Not only would such a program truly produce full employment, but it would enable state and local governments (and qualified nonprofits) to staff worthy projects that they can’t afford: infrastructure maintenance and improvements, school programs, outreach programs for at-risk populations, community health clinics. As significant as the unemployed getting employed and the work they would do, is the effect of an hourly $15 wage floor on the rest of the economy. “Working people need enforceable wage laws,” writes Tcherneva, “but they also need the assurance of an accessible living-wage option.” Now they would have it. Because to hire people, private companies would need to match the wage provided by the public job guarantee.
These are compelling benefits, but as you might expect, there are many arguments against a job guarantee: the immense cost, the sanctity of so-called free markets, the dangers of socialism. Tcherneva devotes much of this book to debunking those arguments, and she does a terrific job of it. But like universal healthcare, the prospect of a job guarantee always comes back to our collective willingness to share the economic riches we all have a hand in producing. (I, for one, don’t have much faith in that willingness, but I’m willing to be proved wrong.)
The impact of COVID-19 on unemployment wasn’t yet revealed when Tcherneva wrote this book (and it still isn’t fully revealed). But it does seem obvious that a job guarantee wouldn’t protect workers from the nearly instantaneous rise to double-digit unemployment caused by the pandemic. If it isn’t safe to go to work in the private sector, it isn’t going to be safe to go to work in the public sector. And although some people in both sectors will be able to work remotely, many won’t. A guaranteed job won’t change that.
Nevertheless, a job guarantee would help alleviate much of the pain that will accrue if the pandemic does not subside soon and the much-hoped-for V-shaped recovery does not materialize, as now seems increasingly probable.
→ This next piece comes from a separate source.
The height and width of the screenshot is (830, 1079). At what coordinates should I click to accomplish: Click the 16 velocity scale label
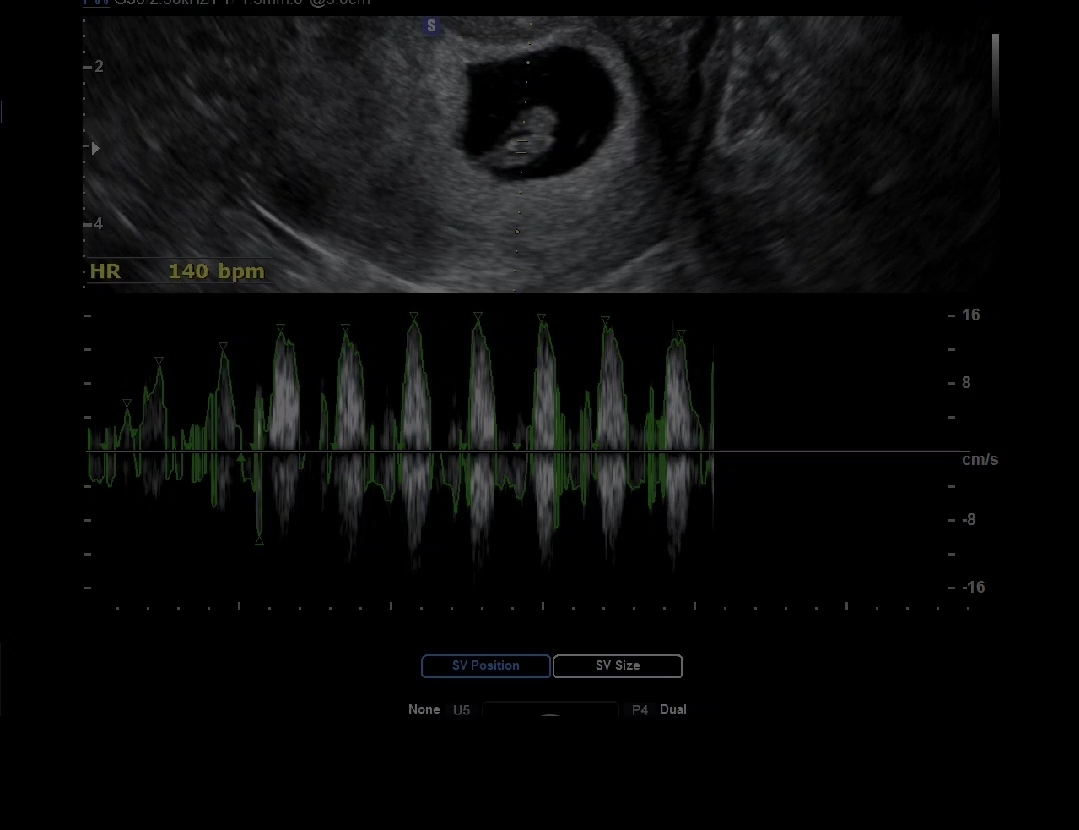970,315
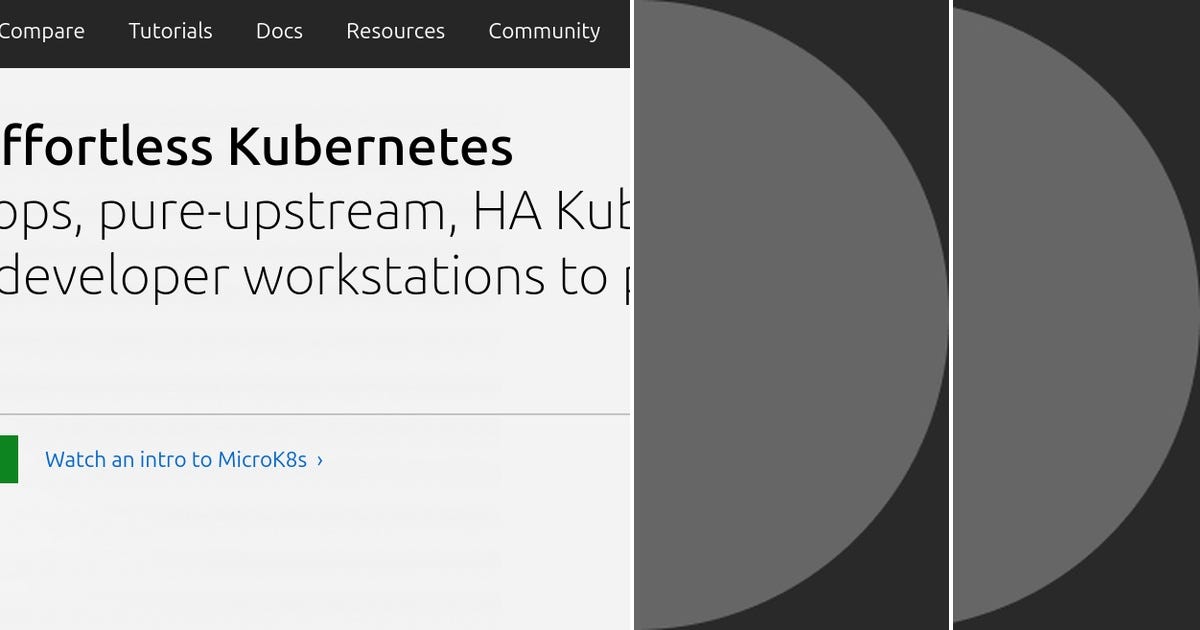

In that case, a lengthy recession is likely, and many companies will cut jobs in response to depressed revenues and earnings. But if we had a job guarantee, instead of suffering through another decade-long jobless recovery, unemployed workers would be able to avail themselves of public-sector jobs — just as workers did in the Great Depression, thanks to the Works Progress Administration, which employed 8.5 million Americans between 1935 and 1943.
Today, nine decades after Franklin Delano Roosevelt began instituting his New Deal, the Green New Deal includes a job guarantee. Pavlina Tcherneva makes a strong case that it’s an idea whose time has come again.